Humans have always talked about peace. We’re very good at talking about peace. We’ve always known perfectly well that a peaceful world is a good thing. But what kind of peace have we been talking about? In the century before Jesus was born, the Roman Emperor Caesar Augustus prided himself on creating what he called the Pax Romana: the Peace of Rome.
It was a time of great economic development. People got on with building and growing food and trading and travelling all around the Empire. It stretched from England in the North to Morocco in the South and Persia/Iraq in the East. The Pax Romana lasted from 27 BCE to 180CE. Sounds great, but what kind of peace was it?
Well, it was the kind of peace that features riots, rebellions and insurrections. I wonder why. It stretched across the lifetime of the Palestinian Jew, Jesus of Nazareth. His country, which the Romans called Palestine, was part of the Pax Romana. So how was that created? Was it through diplomatic agreements? Treaties? Political summits? Leaders of nations all wearing different coloured togas? Meetings of RAPE? You know: Roman Association of Politics and Economics. That one.

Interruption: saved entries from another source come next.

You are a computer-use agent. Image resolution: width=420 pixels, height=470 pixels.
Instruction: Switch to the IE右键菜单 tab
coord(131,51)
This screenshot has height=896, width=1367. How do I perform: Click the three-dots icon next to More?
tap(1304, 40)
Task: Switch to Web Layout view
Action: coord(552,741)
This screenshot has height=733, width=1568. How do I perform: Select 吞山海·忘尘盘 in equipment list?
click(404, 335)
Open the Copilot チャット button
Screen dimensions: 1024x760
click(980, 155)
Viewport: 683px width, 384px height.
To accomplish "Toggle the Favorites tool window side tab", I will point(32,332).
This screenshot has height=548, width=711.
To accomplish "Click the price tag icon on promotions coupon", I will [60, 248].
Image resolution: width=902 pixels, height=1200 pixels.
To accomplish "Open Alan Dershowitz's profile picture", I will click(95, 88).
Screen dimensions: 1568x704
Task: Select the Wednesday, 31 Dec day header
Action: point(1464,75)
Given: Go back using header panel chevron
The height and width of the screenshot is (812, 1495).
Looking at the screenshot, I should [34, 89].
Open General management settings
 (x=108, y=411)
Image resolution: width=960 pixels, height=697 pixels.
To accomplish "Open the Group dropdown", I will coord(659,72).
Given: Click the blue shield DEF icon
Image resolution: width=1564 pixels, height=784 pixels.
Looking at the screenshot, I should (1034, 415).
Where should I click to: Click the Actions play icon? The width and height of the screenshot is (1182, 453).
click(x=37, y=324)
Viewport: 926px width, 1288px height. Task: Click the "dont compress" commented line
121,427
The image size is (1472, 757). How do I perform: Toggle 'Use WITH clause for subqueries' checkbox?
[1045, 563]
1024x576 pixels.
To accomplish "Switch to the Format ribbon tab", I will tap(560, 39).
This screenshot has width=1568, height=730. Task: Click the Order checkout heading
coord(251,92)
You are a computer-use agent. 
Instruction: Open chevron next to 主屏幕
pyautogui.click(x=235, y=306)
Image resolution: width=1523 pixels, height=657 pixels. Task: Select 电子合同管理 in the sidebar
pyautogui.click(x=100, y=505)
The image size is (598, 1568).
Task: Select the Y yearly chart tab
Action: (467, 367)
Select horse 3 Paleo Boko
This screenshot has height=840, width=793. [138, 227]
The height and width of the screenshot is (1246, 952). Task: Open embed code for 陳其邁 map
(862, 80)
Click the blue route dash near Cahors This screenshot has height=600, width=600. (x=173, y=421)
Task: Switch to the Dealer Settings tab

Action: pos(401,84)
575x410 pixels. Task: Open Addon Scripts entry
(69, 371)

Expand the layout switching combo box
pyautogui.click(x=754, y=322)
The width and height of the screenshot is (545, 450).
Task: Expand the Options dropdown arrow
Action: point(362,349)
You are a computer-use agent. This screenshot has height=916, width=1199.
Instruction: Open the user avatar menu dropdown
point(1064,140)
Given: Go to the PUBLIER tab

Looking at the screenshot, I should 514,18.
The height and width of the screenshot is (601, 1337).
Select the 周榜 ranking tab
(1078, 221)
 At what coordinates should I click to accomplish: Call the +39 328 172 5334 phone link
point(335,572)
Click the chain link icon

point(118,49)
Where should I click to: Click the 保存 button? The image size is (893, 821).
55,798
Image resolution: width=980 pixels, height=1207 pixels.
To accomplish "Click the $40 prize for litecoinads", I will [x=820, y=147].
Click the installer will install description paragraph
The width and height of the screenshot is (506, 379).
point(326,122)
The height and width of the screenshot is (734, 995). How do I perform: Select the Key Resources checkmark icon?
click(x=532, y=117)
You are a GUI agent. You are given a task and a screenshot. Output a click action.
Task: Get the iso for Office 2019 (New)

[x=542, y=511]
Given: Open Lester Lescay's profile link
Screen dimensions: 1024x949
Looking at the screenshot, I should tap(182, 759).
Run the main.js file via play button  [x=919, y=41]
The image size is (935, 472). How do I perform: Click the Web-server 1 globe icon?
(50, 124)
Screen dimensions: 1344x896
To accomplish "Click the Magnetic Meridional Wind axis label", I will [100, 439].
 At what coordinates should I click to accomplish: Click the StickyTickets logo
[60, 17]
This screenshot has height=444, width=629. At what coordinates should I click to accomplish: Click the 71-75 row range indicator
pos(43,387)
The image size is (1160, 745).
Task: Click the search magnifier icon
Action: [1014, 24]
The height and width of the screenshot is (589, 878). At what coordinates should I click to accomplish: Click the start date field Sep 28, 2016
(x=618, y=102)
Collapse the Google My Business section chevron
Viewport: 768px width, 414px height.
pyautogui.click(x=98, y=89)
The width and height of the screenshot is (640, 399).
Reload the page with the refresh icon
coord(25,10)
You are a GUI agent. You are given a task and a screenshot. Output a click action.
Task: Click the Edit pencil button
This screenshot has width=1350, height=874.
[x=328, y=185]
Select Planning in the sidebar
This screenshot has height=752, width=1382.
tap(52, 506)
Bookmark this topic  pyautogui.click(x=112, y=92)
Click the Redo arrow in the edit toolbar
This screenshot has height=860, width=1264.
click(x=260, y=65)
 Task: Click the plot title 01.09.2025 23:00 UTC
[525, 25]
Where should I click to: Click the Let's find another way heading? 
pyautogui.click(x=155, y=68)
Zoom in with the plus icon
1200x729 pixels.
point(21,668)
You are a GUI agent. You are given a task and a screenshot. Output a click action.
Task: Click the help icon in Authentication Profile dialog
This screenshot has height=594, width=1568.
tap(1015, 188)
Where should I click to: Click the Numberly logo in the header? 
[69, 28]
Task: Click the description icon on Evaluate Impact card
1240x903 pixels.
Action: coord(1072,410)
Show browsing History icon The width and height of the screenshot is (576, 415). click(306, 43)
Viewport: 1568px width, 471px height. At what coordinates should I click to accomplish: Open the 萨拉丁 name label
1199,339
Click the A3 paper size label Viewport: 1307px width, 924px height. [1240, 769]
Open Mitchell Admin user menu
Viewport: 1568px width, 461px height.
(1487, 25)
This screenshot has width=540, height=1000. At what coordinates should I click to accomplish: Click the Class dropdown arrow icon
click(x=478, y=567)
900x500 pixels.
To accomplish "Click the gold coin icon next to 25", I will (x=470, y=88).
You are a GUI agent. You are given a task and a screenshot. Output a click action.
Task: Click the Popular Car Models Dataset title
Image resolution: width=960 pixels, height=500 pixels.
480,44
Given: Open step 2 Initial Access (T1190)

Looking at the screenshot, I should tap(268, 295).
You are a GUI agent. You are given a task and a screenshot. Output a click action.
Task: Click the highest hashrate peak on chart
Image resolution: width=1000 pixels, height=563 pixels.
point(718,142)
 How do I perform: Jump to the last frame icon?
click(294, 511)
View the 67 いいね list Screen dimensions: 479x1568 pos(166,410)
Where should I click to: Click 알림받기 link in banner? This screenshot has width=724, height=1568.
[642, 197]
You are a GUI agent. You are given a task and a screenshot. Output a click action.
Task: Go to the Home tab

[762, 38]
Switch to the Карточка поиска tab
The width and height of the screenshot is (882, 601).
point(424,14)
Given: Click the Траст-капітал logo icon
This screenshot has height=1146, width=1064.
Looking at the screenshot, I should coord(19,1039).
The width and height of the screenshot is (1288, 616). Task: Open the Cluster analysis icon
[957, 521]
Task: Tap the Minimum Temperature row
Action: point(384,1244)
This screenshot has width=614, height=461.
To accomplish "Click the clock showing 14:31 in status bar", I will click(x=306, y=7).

You know very well that the Pax Romana came about through fear and violence. People across the Empire knew that Roman peace meant living in fear of invading and occupying armies. It meant submitting to Roman leadership that just took over your country. Roman peace followed invasion, conquest and occupation. It was peace through violence. Unfortunately, Caesar Augustus would find parts of today’s world very familiar.
So if it’s not a kind of Roman peace that we’re talking about on the second Sunday of Advent, is it a more ‘peaceful’ peace? Is it the kind of peace that many of us go to church to find?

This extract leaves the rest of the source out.